KUSHNER REFUSES TO SAY THAT TRUMP IS NOT A RACIST


…Jared Kushner, and wife, Ivanka Trump

Jared Kushner never directly answers any questions.

I was amazed that a president’s top adviser and his son-in-law, Jared Kushner, agreed to an interview with Axios’ Jonathan Swan, and that it was aired the next night on HBO.

Kushner was just as dull as he usually is, and he non-answered the questions from Jonathan, as was expected. Here is an example from that interview:

  • SWAN: Have you ever seen him [Trump] say or do anything that you would describe as racist or bigoted?

  • KUSHNER: So, the answer is un -- uh, no. Absolutely not. You can’t not be a racist for 69 years, then run for president and be a racist.
What I’ll say is that, when a lot of the Democrats call the president a racist,
I think they’re doing a disservice to people who suffer because of real racism in this 
country.

  • SWAN: Was Trump's birtherism racist?

  • KUSHNER: Um, look I wasn’t really involved in that.

  • SWAN: I know you weren’t. But, was it racist?

  • KUSHNER: Like I said, I wasn’t involved in that.

  • SWAN: I know you weren’t. But was it racist?

  • KUSHNER: I know who the president is, and I have not seen anything in him that is racist. But again, I was not involved in that.

  • SWAN: Did you wish he didn’t do that?

  • KUSHNER: Like I said, I was not involved in that. That was a long time ago.

Jared Kushner has always never answered those questions and he always deflects when asked if he disapproves of Donald Trump's promotion of birtherism, always saying he wasn't involved with it.

I other words, he refuses to say that Trump is or isn’t a racist.

Jared Kushner is sure that he thinks his father-in-law, is not a racist. But as for whether Trump launched his political career on a racist premise?  Well. . . Jared refuses to say.
I find it interesting that instead of just lying and saying, “No, he isn’t!”, for some reason Jared just deflects away from the question.  Could it be that he does feel that Trump is a racist, but knows that he is better off to deflect…?
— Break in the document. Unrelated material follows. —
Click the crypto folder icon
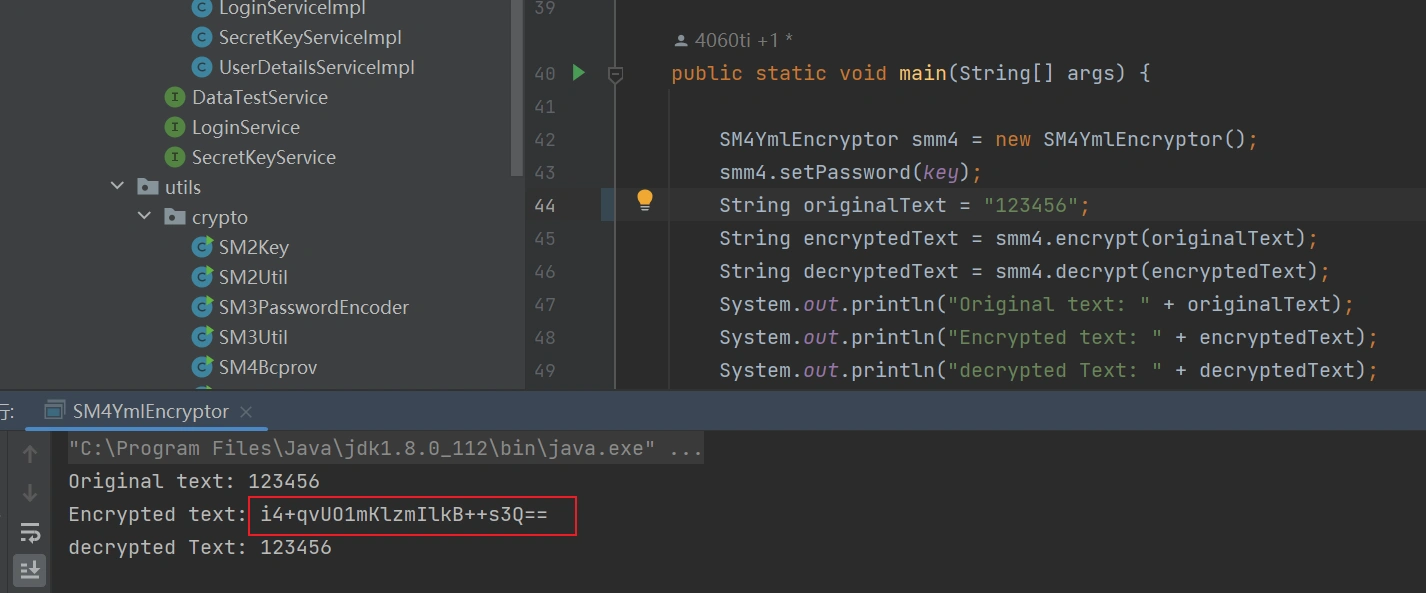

That’s the obvious takeaway from Kushner’s interview with Axios.  Kushner was given multiple chances to weigh in on whether the birther campaign that questioned whether Barack Obama was born in the United States, a campaign that Trump had led, was a racist one.  And Kushner’s answer was decidedly not a resounding, “No!”

So, Jared’s interview answers were exactly four instances in which Kushner made it clear that he hadn’t participated in Trump’s effort to question the legitimacy of the nation’s first black president.  But there were zero instances in which he actually denied that the entire effort was racist.

Kushner’s insistence that this “was a long time ago” is also a very stupid answer.  For those of you who might have forgotten the 2016 presidential campaign, Trump’s birtherism charge made a very big comeback, and stayed around for weeks, before Trump eventually backed off….er, kinda.

So, this isn’t some long-ago historical fact with no bearing on where we are today.  One could make a compelling case that we probably wouldn’t have a President Trump today if not for his birther campaign.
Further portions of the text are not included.